It’s time for a short update on my thinking about Playful IAs (the topic of my Euro IA Summit talk). One of the under-served aspects so far is the actual user experience of an architecture that is playful.
Brian Sutton-Smith describes a model describing the ways in which games are experienced in his book Toys as Culture. I first came across this book in (not surprisingly) Rules of Play. He lists five aspects:
- Visual scanning
- Auditory discrimination
- Motor responses
- Perceptual patterns of learning
Of most importance to my subject is the 5th one.
Game design, like the design of emergent IAs is a 2nd order design problem.
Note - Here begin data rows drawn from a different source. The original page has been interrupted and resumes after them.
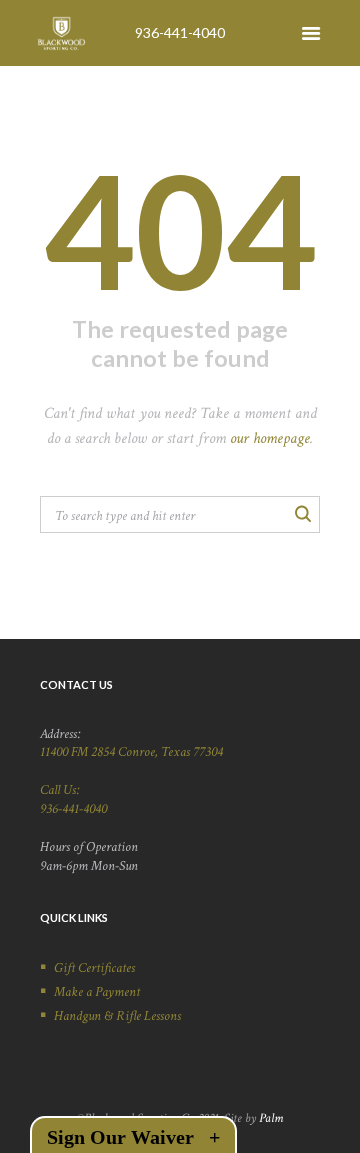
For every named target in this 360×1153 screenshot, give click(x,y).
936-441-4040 (180, 32)
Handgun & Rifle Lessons (117, 1016)
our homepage (270, 438)
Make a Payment (97, 992)
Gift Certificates (94, 968)
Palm (271, 1118)
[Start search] (302, 513)
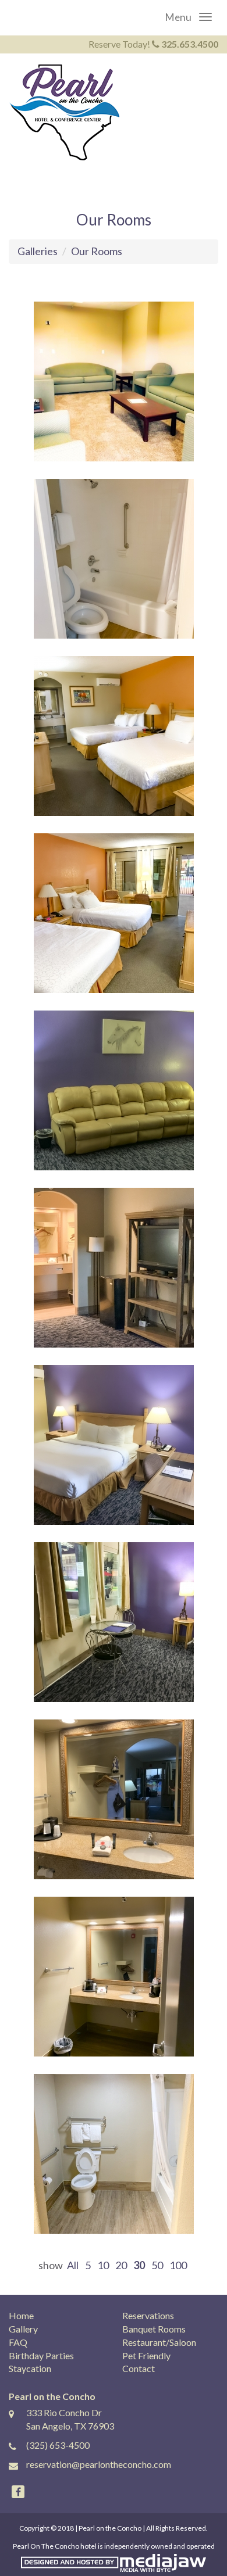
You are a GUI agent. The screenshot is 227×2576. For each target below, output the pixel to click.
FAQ (18, 2342)
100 (178, 2265)
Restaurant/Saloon (159, 2342)
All (73, 2265)
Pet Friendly (146, 2355)
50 (157, 2265)
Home (21, 2315)
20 (121, 2265)
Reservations (148, 2315)
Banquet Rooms (154, 2328)
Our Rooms (96, 251)
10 (103, 2265)
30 (139, 2265)
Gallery (23, 2328)
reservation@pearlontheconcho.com (98, 2464)
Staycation (30, 2368)
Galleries (37, 251)
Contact (138, 2368)
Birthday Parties (41, 2355)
You can only shape the user’s experience indirectly. One of the most important sources of pleasure for the user is the way you offer feedback on the ways he or she has explored and discovered the information space.
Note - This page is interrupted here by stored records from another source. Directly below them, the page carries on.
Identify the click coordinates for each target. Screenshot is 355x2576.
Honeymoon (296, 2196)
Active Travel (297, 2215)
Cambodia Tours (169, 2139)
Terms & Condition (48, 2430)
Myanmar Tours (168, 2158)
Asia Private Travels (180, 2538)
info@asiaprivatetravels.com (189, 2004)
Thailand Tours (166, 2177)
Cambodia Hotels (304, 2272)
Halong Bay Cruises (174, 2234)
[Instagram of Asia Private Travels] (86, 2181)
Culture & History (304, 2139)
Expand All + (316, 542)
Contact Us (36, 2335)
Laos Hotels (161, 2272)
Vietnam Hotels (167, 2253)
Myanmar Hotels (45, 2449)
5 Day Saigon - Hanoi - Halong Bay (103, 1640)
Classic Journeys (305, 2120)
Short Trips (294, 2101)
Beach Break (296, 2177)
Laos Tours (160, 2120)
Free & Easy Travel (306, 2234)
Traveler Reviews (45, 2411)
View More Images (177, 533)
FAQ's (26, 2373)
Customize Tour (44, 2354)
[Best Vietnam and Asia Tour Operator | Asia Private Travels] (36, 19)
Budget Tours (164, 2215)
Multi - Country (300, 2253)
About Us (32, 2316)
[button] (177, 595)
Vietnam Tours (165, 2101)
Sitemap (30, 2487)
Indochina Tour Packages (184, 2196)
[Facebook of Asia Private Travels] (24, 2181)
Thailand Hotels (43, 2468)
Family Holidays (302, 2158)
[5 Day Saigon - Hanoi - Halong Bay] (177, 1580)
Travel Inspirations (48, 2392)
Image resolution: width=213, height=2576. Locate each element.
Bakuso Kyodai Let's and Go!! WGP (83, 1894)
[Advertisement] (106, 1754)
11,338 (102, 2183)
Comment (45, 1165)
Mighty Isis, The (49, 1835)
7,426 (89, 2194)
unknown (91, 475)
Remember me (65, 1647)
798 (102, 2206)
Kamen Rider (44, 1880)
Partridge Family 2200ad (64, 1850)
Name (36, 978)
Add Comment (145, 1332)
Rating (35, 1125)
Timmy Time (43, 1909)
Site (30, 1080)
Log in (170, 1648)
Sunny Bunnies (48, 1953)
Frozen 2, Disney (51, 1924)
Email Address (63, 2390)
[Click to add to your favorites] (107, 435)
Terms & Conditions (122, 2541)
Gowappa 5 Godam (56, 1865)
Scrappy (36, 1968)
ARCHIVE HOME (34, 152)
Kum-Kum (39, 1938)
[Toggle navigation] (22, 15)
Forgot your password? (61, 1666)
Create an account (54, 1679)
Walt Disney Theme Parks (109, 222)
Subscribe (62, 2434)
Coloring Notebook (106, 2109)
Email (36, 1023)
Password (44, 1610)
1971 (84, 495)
Obviously, I’m not saying you should make the use of your service deliberately hard. However, what I am saying is that if you’re interested in offering a playful experience on the level of IA, then Sutton-Smith’s perceptual patterns of learning is the best suited experiential dimension.
One of the concepts I plan on exploring in my talk at the Euro IA Summit in Barcelona is ‘possibility spaces’. It’s a term used by Will Wright to describe his view of what a game can be — a space that offers multiple routes and outcomes to its explorer. That idea maps nicely with one definition of play that Zimmerman and Salen offer in Rules of Play: ‘free movement within a rigid structure’. Some examples of possibility spaces created by Wright are the well-known games Sim City and The Sims.
I think the idea of possibility spaces can help IAs to get a firmer grip on ways to realize information spaces that are multi-dimensional and (to use a term put forward by Jesse James Garrett) algorithmic. Algorithmic architectures according to Garrett are created ‘on the fly’ based on a set of rules (algorithms) that get their input (ideally) from user behaviour. The example he uses to explain this concept is Amazon.
I’ve found myself in several projects recently that would have benefited from an algorithmic approach. The hard thing is to explain its charms to clients and to get a unified vision of what it means across to the design team. I believe games might be a useful analogy. What do you think?